Binyavanga Wainaina was honoured at a ceremony at the Story Club Art Cafe in Lilongwe, Malawi on August 24, 2019.
Binyavanga Wainaina shot to continental fame in 2002 when his short story Discovering Home won The Caine Prize for African Writing. He went on to become its most famous winner in the years that followed setting up influential literary journal Kwani? and writing the memoir One Day I Will Write About This Place. The Kenyan writer and activist passed on after a short illness on the night of May 21, 2019.
There have been many events eulogising Binyavanga across the continent and beyond our borders since his passing. On August 24, the Story Club Art Café in Lilongwe hosted an evening in honour of The Binj, as many called him, in an event called “In The Spirit of Binyavanga.” The garden at the arts café had candles lit up all around to signify the life of the writer.
The event’s host Shadreck Chikoti explained that the evening was dubbed “In The Spirit of Binyavanga” to celebrate the Kenyan who was a pioneer in the recent trends in African writing. The action of using his Caine Prize money to set up the Kwani Literary Magazine inspired Chikoti; the Malawian used his Peer Gynt Award prize money to set up the Story Club Art Café.
Apart from a personal testimony from Chikoti, there were readings of the work of Binyavanga from assembled writers and literary enthusiasts. They included Takonda Hauya who read from Caine Prize-winning story Discovering Home, Aaron Mboma who read from the memoir One Day I Will Write About This Place, and Yamikani Chikoti who read from the lost chapter of his memoir I’m A Homosexual Mum.
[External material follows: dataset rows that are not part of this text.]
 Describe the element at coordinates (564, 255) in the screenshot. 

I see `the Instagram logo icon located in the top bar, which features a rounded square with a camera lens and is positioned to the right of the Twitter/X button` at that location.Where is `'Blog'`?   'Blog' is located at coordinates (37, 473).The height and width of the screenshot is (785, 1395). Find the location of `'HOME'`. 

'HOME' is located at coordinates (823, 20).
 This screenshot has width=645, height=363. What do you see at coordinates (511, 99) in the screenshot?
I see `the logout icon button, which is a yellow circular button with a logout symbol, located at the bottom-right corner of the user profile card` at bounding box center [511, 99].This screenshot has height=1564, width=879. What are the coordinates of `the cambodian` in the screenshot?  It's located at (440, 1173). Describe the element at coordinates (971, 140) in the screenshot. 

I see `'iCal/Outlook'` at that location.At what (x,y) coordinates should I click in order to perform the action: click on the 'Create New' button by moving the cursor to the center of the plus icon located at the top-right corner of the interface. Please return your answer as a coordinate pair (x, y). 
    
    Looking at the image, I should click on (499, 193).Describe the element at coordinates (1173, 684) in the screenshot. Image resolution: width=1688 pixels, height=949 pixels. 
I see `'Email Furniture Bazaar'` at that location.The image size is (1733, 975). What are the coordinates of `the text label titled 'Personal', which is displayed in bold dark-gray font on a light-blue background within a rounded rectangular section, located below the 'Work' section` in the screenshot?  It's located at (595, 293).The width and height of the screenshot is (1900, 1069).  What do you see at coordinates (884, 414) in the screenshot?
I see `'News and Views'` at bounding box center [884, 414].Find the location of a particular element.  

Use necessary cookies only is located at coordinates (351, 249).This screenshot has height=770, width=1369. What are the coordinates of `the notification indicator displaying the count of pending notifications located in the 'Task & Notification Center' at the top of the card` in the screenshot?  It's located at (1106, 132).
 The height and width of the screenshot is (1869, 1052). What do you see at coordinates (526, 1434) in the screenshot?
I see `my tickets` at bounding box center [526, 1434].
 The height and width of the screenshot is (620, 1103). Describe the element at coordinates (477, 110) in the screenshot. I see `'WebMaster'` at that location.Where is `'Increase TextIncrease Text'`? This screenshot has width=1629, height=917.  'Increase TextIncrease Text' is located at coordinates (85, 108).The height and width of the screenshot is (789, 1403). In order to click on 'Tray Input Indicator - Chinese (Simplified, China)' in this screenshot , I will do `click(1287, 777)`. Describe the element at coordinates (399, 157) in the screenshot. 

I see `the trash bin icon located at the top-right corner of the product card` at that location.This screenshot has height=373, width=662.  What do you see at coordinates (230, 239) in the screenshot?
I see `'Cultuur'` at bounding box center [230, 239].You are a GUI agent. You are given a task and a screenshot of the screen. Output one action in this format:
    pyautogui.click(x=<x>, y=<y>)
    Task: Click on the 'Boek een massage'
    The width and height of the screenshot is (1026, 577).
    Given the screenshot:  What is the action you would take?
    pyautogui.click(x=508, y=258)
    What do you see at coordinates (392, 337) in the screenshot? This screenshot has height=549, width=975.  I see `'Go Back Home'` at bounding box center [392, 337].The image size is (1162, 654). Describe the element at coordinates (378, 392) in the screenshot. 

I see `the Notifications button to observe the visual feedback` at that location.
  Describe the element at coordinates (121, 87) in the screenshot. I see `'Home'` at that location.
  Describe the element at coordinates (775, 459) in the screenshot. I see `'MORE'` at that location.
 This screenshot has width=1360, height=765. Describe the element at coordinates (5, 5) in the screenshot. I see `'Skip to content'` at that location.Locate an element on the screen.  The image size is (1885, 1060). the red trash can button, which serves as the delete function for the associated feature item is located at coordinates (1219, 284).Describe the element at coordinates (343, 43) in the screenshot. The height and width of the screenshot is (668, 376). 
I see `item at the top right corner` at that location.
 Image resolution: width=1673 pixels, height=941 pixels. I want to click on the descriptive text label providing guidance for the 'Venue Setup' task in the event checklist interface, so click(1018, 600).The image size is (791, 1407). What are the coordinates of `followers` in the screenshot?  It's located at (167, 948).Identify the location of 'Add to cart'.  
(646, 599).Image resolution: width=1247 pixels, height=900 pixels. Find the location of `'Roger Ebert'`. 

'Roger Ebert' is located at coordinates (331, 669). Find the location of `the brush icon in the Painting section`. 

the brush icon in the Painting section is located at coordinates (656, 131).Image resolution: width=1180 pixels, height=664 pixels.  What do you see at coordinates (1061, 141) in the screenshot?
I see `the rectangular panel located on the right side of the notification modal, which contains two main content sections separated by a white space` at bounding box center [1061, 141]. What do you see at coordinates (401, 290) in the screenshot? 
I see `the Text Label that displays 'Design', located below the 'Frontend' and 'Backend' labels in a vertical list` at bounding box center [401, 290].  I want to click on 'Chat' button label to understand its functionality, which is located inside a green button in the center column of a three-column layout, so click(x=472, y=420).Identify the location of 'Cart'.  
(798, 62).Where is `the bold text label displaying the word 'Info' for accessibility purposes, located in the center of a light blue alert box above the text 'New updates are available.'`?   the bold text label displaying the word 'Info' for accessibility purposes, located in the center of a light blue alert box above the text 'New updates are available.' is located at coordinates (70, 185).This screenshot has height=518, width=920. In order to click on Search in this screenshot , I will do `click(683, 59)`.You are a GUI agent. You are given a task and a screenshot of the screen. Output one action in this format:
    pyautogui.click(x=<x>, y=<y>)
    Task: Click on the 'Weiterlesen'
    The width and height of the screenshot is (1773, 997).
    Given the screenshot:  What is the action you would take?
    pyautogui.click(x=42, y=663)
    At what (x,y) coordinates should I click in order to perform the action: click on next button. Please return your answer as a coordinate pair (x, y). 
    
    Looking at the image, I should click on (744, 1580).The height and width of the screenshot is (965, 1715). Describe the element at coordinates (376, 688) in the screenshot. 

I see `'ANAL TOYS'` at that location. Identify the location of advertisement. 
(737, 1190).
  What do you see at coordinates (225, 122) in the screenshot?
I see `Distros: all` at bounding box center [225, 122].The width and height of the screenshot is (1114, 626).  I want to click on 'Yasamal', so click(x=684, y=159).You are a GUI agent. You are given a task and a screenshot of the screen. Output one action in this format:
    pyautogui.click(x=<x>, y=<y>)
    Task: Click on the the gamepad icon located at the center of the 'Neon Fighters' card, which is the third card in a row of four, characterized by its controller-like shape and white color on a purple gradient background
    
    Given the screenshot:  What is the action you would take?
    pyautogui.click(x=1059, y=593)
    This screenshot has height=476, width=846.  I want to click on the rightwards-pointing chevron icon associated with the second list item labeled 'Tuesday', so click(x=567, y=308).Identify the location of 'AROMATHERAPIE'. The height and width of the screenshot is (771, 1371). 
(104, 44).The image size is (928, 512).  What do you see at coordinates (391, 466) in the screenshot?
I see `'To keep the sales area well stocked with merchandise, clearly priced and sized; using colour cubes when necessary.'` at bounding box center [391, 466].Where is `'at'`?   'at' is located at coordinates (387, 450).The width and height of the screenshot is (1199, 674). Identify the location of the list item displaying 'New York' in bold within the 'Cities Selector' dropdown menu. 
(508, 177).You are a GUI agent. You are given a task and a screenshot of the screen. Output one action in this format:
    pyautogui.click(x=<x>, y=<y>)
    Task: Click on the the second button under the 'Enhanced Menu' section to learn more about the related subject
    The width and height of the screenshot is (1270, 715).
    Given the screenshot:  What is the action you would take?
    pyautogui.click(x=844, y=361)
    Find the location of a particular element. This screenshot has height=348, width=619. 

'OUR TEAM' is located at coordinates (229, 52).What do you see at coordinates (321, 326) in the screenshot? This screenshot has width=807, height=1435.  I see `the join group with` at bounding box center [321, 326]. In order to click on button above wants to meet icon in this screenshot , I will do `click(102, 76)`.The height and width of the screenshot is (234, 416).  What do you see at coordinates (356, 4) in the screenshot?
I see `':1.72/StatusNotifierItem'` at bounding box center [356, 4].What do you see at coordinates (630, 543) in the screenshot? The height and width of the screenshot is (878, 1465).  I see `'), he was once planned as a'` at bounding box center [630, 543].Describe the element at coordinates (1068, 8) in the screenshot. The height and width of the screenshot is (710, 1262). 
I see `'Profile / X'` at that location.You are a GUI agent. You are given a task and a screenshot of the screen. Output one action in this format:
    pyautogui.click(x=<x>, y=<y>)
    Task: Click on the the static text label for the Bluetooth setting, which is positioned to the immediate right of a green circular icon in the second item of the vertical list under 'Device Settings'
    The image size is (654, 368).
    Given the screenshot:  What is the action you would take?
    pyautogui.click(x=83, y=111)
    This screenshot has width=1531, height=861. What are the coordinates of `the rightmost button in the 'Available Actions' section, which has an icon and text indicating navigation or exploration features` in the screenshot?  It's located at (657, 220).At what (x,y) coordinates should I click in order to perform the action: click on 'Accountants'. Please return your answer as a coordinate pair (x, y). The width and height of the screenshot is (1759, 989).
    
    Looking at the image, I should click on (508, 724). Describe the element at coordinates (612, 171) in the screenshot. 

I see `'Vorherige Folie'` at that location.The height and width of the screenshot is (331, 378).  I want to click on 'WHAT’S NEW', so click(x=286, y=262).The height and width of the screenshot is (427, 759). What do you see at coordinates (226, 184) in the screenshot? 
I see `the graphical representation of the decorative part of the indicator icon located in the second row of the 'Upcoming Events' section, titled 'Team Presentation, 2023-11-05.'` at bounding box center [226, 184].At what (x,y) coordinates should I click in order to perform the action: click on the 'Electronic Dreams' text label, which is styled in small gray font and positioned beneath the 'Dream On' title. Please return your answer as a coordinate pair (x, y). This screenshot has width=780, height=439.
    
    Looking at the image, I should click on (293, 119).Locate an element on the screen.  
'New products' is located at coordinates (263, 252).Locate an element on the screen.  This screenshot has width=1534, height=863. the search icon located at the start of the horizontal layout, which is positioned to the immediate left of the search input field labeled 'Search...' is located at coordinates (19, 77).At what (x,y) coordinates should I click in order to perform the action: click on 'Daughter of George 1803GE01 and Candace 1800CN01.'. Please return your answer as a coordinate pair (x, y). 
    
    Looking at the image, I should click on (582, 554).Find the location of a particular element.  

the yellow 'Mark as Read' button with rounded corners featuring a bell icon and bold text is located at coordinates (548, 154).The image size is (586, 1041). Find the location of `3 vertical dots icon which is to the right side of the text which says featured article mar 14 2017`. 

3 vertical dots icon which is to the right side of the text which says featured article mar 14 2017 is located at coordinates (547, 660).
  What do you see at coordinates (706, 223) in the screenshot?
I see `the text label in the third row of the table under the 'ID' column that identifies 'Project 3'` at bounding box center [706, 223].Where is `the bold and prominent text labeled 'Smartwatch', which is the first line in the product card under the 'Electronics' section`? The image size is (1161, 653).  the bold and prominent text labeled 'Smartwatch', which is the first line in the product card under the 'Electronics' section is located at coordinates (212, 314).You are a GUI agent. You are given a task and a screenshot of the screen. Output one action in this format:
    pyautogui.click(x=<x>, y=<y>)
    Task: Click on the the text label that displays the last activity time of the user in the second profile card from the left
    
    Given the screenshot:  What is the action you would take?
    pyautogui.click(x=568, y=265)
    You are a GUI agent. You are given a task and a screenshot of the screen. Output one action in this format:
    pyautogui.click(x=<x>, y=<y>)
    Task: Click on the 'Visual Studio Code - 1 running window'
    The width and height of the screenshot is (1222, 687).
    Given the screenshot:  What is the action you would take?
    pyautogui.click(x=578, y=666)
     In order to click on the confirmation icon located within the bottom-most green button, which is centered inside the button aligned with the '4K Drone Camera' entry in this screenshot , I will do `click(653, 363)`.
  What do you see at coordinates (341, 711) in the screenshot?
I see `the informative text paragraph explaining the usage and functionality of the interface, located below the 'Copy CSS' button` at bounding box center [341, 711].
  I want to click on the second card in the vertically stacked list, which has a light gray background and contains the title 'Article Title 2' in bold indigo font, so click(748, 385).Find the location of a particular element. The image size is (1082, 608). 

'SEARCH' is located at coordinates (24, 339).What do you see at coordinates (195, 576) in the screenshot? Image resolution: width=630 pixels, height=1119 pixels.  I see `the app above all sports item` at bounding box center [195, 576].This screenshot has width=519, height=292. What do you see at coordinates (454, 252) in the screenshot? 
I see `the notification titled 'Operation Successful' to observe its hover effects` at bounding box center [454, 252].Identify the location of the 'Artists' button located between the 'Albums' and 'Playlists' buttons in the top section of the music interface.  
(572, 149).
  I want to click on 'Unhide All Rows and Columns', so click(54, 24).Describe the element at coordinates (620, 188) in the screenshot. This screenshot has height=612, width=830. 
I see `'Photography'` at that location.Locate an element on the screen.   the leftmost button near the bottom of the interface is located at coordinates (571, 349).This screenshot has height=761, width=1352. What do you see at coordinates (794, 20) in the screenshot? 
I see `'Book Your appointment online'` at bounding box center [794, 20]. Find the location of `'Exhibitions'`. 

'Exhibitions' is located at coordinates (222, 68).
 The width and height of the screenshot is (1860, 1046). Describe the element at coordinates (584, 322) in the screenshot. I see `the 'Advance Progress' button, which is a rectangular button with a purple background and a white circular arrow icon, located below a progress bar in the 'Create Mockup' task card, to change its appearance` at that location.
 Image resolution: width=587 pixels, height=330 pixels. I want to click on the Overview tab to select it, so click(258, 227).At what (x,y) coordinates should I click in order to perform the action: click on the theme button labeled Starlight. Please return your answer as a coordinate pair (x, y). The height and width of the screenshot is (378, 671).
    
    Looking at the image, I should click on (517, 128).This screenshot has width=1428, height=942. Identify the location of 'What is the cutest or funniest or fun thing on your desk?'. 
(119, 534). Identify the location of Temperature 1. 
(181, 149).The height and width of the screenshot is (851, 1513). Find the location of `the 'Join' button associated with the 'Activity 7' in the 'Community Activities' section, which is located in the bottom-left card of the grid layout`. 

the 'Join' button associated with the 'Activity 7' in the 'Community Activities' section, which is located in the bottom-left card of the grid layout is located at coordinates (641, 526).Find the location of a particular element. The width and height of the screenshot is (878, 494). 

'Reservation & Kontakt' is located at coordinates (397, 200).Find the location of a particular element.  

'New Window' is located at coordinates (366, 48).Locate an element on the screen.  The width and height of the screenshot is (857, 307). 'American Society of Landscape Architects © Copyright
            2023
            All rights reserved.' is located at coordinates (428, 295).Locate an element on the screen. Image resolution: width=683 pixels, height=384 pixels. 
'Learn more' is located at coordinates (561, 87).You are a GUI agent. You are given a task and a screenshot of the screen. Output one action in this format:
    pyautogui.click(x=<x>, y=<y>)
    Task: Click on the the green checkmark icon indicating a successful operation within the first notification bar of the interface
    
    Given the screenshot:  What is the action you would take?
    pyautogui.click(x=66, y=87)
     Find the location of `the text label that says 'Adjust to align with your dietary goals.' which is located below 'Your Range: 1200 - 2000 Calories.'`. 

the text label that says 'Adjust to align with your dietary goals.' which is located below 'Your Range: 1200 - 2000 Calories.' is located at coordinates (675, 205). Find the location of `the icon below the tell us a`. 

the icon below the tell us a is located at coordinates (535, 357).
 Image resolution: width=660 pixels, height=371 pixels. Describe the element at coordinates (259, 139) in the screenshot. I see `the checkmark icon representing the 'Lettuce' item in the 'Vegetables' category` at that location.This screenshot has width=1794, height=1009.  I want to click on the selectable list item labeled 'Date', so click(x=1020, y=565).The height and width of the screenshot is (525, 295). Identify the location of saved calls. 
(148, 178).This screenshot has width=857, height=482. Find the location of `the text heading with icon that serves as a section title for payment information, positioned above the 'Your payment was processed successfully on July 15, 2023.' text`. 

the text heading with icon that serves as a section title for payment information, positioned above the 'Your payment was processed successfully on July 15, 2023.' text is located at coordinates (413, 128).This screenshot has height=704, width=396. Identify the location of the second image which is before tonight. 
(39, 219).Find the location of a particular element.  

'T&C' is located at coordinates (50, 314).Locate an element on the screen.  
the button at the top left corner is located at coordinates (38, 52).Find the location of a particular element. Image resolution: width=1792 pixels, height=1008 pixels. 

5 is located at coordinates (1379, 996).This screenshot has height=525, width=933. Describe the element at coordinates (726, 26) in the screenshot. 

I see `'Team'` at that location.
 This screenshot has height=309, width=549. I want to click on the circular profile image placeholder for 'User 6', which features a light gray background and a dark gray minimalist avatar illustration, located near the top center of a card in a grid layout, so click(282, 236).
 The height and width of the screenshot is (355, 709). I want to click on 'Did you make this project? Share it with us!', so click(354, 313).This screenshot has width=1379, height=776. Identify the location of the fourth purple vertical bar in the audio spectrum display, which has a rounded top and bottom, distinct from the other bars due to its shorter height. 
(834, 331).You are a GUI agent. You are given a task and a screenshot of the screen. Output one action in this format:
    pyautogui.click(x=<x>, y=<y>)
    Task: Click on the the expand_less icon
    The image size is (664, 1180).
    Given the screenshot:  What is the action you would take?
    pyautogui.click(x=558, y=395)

Poet Chris Msosa also read the poem 48 For Binyavanga shared here with permission;
48 For Binyavanga
Another 48
Another echoing act
Not of love
But of transition
Into the nether regions
Humanity’s most haunting plays
Are the most haunting
Another 48 sacraments
There should be 48 gun salutes
For this 48 was colourful, brave
Witty and shocking
But we are too ashamed and scared
To discover our otherself
Because this one carried in its body
In its blood
Our very lungs
Our very heart
Our very beliefs
Because this one was unapologetically African
Until it showed us how to love
Apart from the readings guests got to listen videos of Binyavanga Wainaina speaking on various topics.